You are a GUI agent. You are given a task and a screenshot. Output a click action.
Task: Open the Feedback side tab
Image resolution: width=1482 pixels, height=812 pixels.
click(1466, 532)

---

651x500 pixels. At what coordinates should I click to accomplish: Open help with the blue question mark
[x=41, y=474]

==

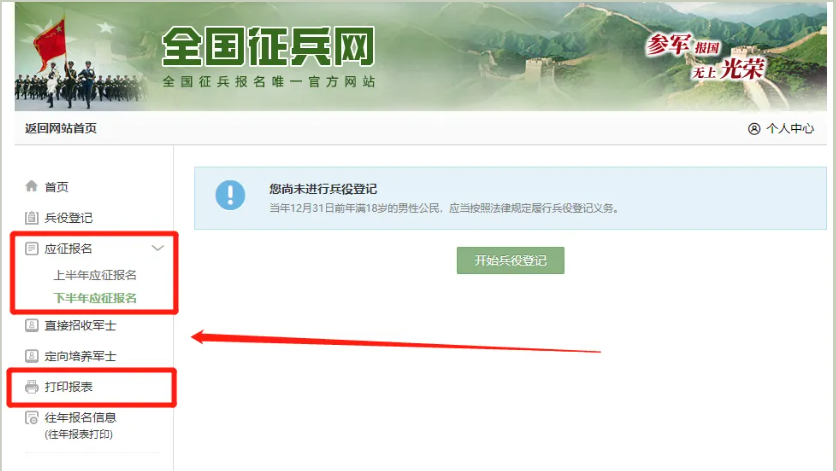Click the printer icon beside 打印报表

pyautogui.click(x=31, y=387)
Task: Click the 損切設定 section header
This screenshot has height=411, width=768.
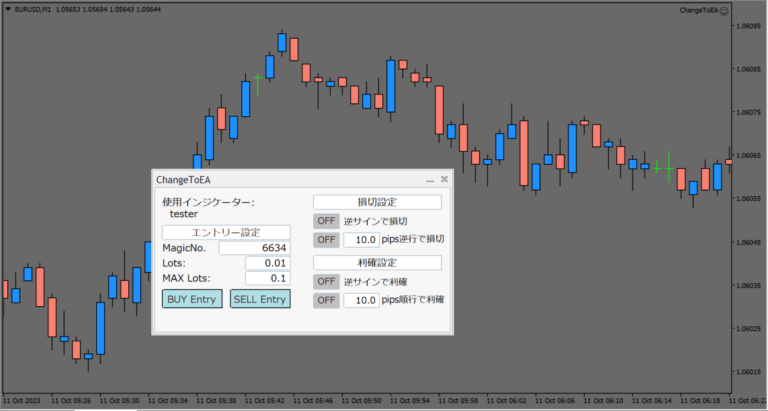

WORK TO DO —
Copy out the stretch of data from the line containing "Click the printer icon beside 打印报表" through the line containing "This screenshot has height=411, width=768.", with both of those lines included. Leave the pictures out of your answer.

ANSWER TO THIS TASK —
Click the printer icon beside 打印报表

pyautogui.click(x=31, y=387)
Task: Click the 損切設定 section header
This screenshot has height=411, width=768.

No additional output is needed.